- POTONGAN DOKUMEN
+ + + +

Selasa, 09 Agustus 2011

LEGENDA


LEGENDA KERAMAT
SUNGAI KERBAU

Di sebelah timur kota Samarinda, kurang lebih sepuluh kilometer arah hilir pinggir Sungai Mahakam, terdapat sebuah kuburan yang dianggap keramat oleh penduduk. Kuburan ini terletak di sungai kecil bernama Sungai Kerbau, anak Sungai Mahakam.
Pada hari-hari libur tempat ini dikunjungi banyak orang untuk berekreasi, bernazar, atau membayar kaul hajat mereka. Di sekitar kuburan itu terdapat banyak kera. Menurut cerita, jika kita dikerumuni kera saat bernazar di tempat itu, nazar kita akan terkabul. Konon, beberapa abad yang lalu berdirilah sebuah kerajaan bernama Kutai Kartanegara. Ibu kotanya bernama Tepian Batu yang kemudian berubah menjadi Kutai Lama.
Pada suatu masa, kerajaan ini diperintah seorang raja yang mempunyai cita-cita tinggi dan kemauan besar. Baginda bermaksud menyatukan kerajaan-kerajaan di udik Mahakamagar berada dibawah kekuasaan Kutai Kartanegara. Satu persatu kerajaan itu dapat dikuasai dan disatukan, dari Kutai Martapura, Sri Bangun, Sri Muntai, Tunjung, dan Bahau. Di bawah pemerintahan beliau, Kerajaan Kutai Kartanegara menjadi kaya raya. Selain berasal dari alam yang kaya, kekayaan itu juga berasal dair upeti negara-negara taklukan. Pada suatu ketika, Baginda ingin memperindah kota dan istana. Atas nasihat Pangeran Mangkubumi, beliau mencari ahli pahat abdi dalem keraton Raja Jawa karena mereka sudah biasa mengukir istana.
Raja Jawa berkenan mengirimkan dua orang pemahat ulung, kakak beradik ke Kerajaan Kutai. Karya mereka memang luar biasa indah. Ruang istana diukir dengan gaya perpaduan seni ukir Kutai, seni ukir Bahau, seni ukir Kenyah, seni ukir Tunjung, dan seni ukir Jawa. Konon, dalam waktu singkat, seolah-olah dibantu oleh kekuatan gaib, seluruh pekerjaan selesai dengan baik. Raja terpesona menyaksikan keindahan dan keagungan istananya. Beliau sangat gembira memandang hasil karya kedua pemahat itu. Baginda pun memberikan hadiah yang sangat banyak sebagaitanda penghargaan kepada mereka. Selain itu, mereka diizinkan tinggal dalam lingkungan istana ditengah-tengah keluarga raja. Perhatian dan penghargaan Baginda semakin bertambah karena mereka tahu adat beraja dan tata krama istana.

+ + + +

- CATATAN KUMPULAN DATA
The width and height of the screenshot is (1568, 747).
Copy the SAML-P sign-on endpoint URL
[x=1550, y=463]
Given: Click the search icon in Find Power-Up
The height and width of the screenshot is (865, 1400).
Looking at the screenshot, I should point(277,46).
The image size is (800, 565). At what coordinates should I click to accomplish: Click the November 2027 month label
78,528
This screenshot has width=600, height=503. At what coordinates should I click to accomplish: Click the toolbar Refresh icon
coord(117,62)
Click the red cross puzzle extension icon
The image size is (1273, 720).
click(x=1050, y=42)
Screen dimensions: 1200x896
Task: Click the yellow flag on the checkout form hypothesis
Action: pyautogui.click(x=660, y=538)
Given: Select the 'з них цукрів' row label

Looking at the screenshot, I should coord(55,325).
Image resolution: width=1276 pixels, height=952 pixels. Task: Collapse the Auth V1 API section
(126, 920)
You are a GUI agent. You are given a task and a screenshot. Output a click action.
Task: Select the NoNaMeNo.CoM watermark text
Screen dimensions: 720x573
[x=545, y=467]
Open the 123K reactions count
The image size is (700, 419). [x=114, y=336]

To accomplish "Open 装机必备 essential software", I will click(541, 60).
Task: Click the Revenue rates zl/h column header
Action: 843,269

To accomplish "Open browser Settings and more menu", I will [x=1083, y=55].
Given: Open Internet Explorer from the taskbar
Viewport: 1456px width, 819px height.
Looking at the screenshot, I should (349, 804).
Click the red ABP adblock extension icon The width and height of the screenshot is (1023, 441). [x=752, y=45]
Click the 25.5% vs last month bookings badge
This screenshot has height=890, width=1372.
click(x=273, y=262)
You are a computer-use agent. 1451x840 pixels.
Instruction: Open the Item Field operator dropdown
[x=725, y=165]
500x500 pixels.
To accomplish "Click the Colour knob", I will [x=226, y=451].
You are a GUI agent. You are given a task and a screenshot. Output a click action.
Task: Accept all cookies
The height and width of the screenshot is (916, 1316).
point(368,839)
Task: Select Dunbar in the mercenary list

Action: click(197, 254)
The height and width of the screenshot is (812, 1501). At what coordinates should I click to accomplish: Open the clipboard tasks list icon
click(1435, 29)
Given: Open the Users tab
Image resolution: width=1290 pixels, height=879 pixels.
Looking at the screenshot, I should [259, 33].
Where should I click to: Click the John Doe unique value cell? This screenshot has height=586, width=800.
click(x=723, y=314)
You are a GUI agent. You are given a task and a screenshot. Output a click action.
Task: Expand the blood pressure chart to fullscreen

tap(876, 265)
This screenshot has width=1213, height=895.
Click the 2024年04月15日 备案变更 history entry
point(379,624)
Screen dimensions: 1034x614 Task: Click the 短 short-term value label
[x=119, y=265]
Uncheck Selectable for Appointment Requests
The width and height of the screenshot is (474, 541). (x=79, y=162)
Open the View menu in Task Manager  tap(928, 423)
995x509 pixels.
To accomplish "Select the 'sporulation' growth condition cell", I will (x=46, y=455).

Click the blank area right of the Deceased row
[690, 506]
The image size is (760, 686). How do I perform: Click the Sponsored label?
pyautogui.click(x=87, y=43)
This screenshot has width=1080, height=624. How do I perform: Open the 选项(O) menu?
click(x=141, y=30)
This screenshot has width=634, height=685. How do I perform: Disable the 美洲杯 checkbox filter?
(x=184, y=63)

+ + + +

- PETUNJUK DAN KETENTUAN
Tuliskan ulang kata demi kata bagian dari teks legenda Keramat Sungai Kerbau, mulai dari "Di sebelah timur" dan berakhir pada "anak Sungai Mahakam.".

- JAWABAN LATIHAN
Di sebelah timur kota Samarinda, kurang lebih sepuluh kilometer arah hilir pinggir Sungai Mahakam, terdapat sebuah kuburan yang dianggap keramat oleh penduduk. Kuburan ini terletak di sungai kecil bernama Sungai Kerbau, anak Sungai Mahakam.